I’m there as a support for people who need it. That could be for mental health issues, physical health issues. Literally anything, even just someone to turn to when they need a confidential conversation.

Being with TaskForce is great because TaskForce has a huge number of services and connections that I can turn to, but also I can reach out further and connect with any kind of services.

What kind of other support do you provide?
I’ve got a counselling background so I can also have counselling sessions with staff after work if they want to just talk to me.

A lot of it is just being there for when people need me, and sometimes it’s really for something small. Maybe they have just had a rubbish day at work.

Other times it can be bigger, with drug and alcohol issues or family and domestic violence issues, that kind of thing.

There are a lot of people (at the racecourses) so I can’t see everybody, I do refer people to other services as well.

Why did you become a counsellor?
I started as a track rider when I was 16, so my background is really in racing for a long time.

When Caulfield (racecourse) announced they were closing, my body wasn’t keeping up with riding anymore because it’s quite a high risk and energetic job.

So, I studied counselling and when I finished, I started studying equine assisted therapy as well.

That’s what led me to this job, combining all of it together.

And where did you study equine-assisted therapy?
At the Equine psychotherapy Institute in Mount Prospect, near Daylesford.

Tell us a bit about your background as a stable hand?
I did the job for about 13 years.

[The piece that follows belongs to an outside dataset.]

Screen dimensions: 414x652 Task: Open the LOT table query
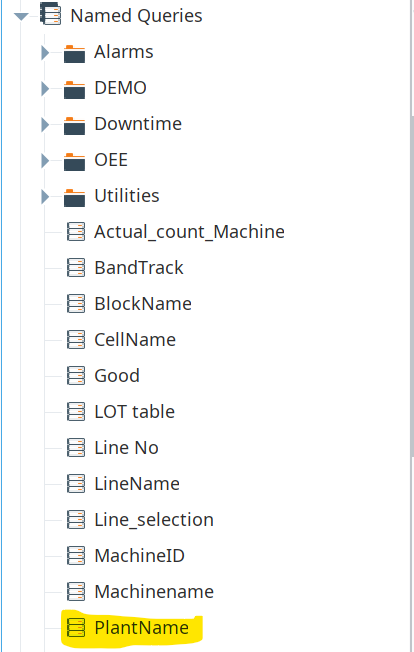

I would start super early about 3am or 3.30 and ride the horses in the morning, up to 10 horses on a busy morning.

If it was raceday, I would take the horses to the races for the afternoon, or I’d have a lunch break for three or four hours and then go back in the afternoon to walk them, swim them, feed them, put them to bed, that kind of thing.

It’s a lifestyle rather than a job.

It sounds like horse racing people don’t have much time for normal life?
I get that and it’s because of the split shift as well. Because of the odd hours you find within racing that racing people hang out together.

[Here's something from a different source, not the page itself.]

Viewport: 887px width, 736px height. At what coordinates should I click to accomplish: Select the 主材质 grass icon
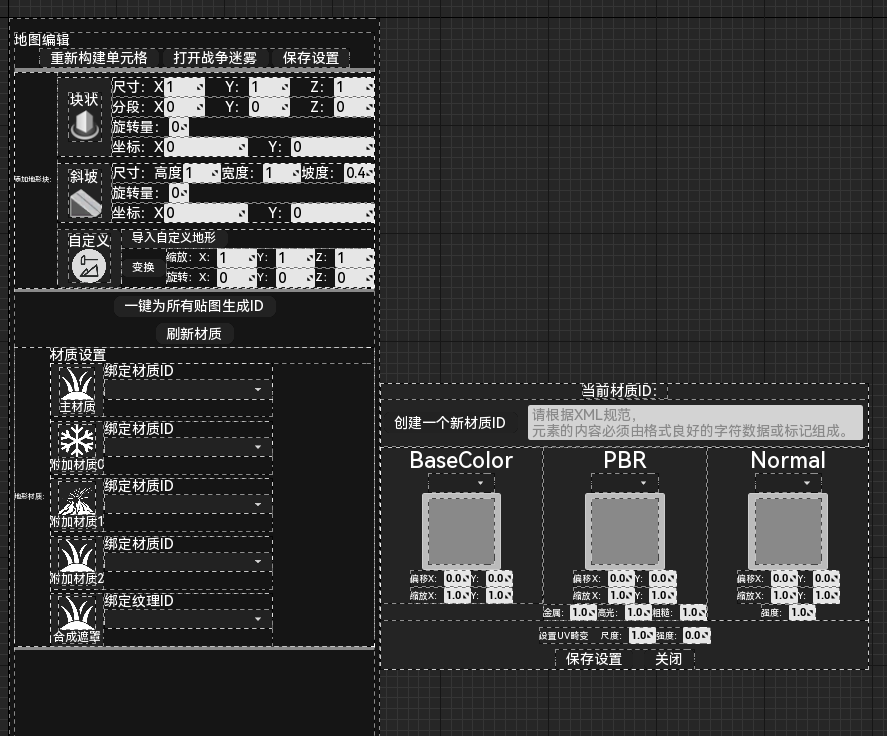click(x=76, y=384)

Dinner is at like five o’clock and we’re all in bed. Then everybody’s back up at half-two or three in the morning. So, you do become a bit isolated, but you’re with your group of people who are also working the same hours as you.

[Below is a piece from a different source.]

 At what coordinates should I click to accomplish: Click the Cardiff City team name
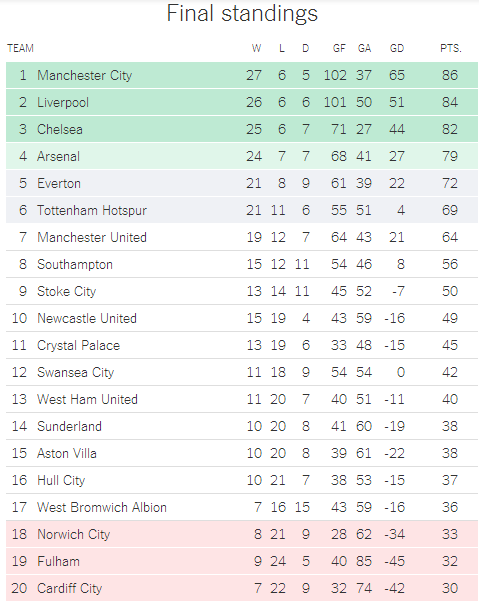point(69,588)
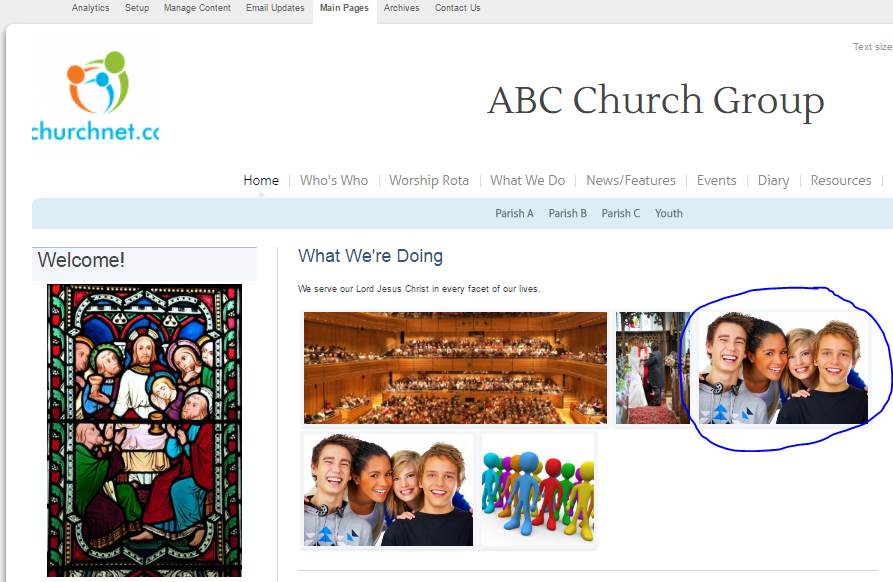
Task: Open the Text size control
Action: 871,46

It sounds very, very stressful.
It’s physically demanding, mentally demanding, demanding on your time and also it can put inordinate demands on your potential for a social or personal life.

What kind of issues do stable hands face?
The same as everybody else but multiplied a bit because of the pressures. Like every occupation, some people turn to drugs or alcohol.

What insight have you had since you left racing?
Working in counseling or community services, if I have any issues I can turn to the employee assistance program and they’ll help me work on that.

I feel like that’s what I’m there for. To be that person to turn to for help, whether it’s domestic violence or even bullying at work, that there’s someone there to talk to.